(A) The Ste20Ste5PM chimeras. Ste20 residues 124–311, containing the membrane-binding BR domain, were replaced with three fragments from Ste5 that include its membrane-binding PM domain plus 7 or 8 flanking Cdk sites
(B) Pheromone signaling by Ste20Ste5PM chimeras is inhibited by Cln2. Because Cln2-Cdk normally inhibits signaling via Ste5, these tests used cells with a non-phosphorylatable Ste5 variant (ste20Δ STE5-8A). Wild-type Ste20 (wt) or Ste20Ste5PM chimeras (from panel A) were introduced on plasmids, and pheromone response was measured using a transcriptional reporter (FUS1-lacZ). Signaling by all three chimeras (#A, #B, #C) was inhibited by Cln2, but this was blocked by mutations in the Cdk phosphorylation sites (7A, 8A). Deletions of the Ste20 N-terminus, made in the #A chimera, show that residues 87–119 are required for regulation by Cln2. Bars, mean ± SD (n = 3)
(C) Sequences required for regulation by Cln2 were analyzed using a chimera similar to #A, containing only Ste20 residues 80–109 upstream of Ste51–85 (see ). Alanine mutations replaced eight blocks of residues (left) or individual residues in the SLDDPIQF motif (right). These were compared to an intact sequence (wt) and a chimera that lacks the sequence entirely (−).

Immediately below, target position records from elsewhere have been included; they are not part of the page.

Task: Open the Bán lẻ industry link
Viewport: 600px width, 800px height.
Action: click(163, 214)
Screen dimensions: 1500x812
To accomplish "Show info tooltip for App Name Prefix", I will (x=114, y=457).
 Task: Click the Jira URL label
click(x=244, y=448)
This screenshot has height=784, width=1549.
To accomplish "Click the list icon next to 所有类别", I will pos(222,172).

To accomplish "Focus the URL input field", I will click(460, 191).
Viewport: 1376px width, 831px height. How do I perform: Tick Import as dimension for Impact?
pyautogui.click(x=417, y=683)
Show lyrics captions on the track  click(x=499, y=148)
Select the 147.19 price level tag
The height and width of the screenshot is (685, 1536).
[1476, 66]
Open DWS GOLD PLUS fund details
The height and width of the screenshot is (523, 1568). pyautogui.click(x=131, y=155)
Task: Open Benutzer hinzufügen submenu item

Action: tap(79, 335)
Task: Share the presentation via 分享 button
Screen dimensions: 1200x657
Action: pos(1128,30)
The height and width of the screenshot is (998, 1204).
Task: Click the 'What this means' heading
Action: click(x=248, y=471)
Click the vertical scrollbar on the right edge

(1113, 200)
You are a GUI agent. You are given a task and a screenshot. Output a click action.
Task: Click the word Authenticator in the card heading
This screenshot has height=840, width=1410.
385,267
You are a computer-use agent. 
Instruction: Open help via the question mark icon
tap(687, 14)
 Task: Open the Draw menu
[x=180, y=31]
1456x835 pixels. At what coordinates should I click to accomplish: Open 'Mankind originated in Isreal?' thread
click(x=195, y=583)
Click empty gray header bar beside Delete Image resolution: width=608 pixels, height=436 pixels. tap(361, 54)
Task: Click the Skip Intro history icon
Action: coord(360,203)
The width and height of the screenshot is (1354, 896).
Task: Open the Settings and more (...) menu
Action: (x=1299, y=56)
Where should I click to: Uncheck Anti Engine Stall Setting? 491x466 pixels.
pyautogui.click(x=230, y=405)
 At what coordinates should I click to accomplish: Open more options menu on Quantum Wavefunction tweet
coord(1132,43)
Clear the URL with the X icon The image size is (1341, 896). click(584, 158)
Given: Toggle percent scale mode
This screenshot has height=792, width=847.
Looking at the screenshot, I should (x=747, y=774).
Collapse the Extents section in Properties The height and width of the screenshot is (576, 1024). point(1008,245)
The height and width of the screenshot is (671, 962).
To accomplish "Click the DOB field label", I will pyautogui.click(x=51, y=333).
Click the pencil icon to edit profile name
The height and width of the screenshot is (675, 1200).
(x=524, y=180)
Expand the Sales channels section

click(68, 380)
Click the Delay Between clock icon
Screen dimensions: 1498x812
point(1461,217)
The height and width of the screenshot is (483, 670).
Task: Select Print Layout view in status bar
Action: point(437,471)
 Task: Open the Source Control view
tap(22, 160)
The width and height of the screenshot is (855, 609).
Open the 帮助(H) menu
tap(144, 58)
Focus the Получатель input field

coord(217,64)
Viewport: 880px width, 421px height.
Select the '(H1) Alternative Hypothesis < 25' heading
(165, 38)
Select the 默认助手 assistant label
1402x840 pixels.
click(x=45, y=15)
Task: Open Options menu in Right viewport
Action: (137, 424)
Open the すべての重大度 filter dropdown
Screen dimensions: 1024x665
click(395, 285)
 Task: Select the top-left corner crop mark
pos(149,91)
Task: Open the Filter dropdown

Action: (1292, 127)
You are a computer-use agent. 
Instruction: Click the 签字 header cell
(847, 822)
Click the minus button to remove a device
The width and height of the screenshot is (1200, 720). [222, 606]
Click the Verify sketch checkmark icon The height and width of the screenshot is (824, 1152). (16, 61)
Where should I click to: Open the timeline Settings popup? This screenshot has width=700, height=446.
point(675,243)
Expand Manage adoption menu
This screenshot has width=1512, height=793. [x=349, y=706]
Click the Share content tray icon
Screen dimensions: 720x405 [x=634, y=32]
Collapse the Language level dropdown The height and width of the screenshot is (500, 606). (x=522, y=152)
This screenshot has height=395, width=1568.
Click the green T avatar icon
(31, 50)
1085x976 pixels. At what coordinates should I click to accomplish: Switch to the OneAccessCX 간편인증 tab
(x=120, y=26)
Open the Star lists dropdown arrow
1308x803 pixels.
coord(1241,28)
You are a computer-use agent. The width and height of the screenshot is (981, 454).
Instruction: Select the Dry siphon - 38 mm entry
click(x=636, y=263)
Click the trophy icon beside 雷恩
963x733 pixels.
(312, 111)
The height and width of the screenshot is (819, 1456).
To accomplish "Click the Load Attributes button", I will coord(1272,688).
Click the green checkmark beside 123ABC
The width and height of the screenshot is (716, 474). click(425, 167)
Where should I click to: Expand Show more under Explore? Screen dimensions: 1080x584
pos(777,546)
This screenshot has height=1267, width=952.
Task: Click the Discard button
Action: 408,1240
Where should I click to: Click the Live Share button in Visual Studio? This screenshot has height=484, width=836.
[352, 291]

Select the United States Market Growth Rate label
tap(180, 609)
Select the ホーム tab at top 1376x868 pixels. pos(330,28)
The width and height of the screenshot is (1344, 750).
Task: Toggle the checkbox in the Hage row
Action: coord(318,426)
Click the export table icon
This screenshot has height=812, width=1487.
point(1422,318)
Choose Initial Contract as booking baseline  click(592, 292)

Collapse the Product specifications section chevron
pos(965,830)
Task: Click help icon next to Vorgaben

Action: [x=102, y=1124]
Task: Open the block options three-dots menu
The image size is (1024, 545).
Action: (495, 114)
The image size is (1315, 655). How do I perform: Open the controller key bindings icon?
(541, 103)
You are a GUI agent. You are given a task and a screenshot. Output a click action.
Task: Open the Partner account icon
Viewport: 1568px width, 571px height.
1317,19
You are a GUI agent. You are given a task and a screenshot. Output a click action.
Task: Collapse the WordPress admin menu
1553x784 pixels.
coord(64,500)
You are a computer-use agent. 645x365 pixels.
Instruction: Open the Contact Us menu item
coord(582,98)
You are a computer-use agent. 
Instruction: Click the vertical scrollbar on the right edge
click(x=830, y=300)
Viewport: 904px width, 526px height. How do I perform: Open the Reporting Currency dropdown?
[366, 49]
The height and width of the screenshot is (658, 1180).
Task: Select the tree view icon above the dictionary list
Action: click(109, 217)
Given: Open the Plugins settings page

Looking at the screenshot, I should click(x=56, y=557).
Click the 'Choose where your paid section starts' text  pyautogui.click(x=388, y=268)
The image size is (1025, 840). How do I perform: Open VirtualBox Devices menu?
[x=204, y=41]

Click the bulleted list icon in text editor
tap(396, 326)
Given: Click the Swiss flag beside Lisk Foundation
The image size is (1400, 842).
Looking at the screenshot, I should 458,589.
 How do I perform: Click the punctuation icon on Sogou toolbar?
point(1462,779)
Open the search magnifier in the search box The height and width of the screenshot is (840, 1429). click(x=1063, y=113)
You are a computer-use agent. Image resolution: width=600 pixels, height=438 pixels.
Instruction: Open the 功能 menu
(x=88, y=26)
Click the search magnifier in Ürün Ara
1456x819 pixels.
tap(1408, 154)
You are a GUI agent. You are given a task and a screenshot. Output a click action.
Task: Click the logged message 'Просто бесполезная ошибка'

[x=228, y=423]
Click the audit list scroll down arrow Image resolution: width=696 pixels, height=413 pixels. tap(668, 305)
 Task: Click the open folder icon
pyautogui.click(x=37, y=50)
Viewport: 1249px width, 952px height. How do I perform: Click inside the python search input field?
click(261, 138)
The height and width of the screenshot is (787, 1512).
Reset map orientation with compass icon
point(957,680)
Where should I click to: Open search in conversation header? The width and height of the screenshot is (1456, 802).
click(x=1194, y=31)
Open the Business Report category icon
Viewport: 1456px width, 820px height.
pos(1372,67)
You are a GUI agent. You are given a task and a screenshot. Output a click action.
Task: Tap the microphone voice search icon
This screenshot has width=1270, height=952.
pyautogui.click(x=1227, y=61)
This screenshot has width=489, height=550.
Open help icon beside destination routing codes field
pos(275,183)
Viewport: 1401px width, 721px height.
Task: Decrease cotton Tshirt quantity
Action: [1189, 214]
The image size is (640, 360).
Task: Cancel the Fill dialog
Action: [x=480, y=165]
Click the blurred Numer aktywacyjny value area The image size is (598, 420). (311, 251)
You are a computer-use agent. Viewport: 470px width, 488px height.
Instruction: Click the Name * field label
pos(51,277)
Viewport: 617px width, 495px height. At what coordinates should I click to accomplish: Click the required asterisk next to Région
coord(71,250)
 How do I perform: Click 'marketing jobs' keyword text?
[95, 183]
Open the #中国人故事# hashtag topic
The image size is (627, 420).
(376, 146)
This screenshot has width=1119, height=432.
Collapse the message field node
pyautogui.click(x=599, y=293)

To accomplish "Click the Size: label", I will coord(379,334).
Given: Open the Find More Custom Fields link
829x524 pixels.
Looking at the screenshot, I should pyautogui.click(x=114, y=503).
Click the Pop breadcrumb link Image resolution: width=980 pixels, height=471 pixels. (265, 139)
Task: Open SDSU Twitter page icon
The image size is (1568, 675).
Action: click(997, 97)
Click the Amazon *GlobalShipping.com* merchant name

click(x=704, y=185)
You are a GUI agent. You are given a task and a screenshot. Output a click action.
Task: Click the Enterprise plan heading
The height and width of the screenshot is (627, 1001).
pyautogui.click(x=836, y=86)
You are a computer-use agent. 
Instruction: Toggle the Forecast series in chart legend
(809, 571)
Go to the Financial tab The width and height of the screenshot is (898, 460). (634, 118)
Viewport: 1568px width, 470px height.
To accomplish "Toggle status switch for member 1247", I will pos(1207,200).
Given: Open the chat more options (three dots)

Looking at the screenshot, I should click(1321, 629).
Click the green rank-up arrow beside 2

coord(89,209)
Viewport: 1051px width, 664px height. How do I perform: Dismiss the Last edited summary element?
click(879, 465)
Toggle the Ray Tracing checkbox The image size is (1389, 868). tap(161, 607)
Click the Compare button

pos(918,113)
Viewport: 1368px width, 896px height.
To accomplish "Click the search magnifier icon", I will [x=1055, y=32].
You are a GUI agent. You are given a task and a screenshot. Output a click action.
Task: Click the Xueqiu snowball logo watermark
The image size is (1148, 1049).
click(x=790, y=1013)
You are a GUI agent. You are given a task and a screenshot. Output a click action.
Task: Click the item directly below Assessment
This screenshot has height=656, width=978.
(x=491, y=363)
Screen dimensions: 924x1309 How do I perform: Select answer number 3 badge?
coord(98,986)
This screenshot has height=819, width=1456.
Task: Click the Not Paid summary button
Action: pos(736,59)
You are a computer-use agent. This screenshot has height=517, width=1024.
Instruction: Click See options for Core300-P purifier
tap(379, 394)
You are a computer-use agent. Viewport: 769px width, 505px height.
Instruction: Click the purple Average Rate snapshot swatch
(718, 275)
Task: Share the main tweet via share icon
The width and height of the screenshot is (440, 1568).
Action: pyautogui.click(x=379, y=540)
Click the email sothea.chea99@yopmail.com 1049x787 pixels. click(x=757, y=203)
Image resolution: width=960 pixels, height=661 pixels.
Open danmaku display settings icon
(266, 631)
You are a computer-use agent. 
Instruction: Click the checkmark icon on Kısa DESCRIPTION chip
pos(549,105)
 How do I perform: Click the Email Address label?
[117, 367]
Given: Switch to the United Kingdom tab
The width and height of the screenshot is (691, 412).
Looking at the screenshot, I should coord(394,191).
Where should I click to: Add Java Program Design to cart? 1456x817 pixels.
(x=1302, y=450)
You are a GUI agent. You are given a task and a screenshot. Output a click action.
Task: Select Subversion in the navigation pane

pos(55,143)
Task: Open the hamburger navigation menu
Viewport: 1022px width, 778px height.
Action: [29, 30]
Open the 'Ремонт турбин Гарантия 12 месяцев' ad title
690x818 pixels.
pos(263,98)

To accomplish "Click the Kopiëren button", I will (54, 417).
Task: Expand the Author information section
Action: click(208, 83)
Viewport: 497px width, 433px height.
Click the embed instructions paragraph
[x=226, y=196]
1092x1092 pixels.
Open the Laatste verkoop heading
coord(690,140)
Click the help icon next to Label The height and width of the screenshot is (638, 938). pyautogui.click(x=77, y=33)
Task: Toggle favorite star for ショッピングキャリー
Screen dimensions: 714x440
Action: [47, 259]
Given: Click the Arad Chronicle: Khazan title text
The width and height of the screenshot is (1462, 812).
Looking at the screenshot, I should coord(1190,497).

Signaling was assayed as in panel B. Bars, mean ± SD (n = 3)
(D) Docking sites from Ste20 (80–115) or Ste5 (257–330) were inserted at different positions (i–iv) into a variant of chimera #A that lacks residues 87–119 (see panel B). Insertions at position ii also removed residues 1–86. Signaling was assayed as above. Bars, mean ± SD (n = 3)
(E) Bud tip localization of Ste20Ste5PM chimera in cycling cells is inhibited via the Cdk sites (7A) and the Cln2 docking site (mut3). Strain BY4741 harbored GFP-Ste20 plasmids. Representative images show unfixed cells (left); localization was quantified after formaldehyde fixation (right). Bars, mean ± SD (n = 3 experiments; >150 cells per allele per experiment)
(F) The growth function of Ste20 is inhibited in the Ste20Ste5PM chimera, if Cdk and docking sites are intact. Serial (1/5x) dilutions of strain KBY211 harboring the indicated Ste20 plasmids were incubated at 25 or 36 C for 4 days. As a control, the ΔBR allele removes the BR domain in full-length Ste20 [].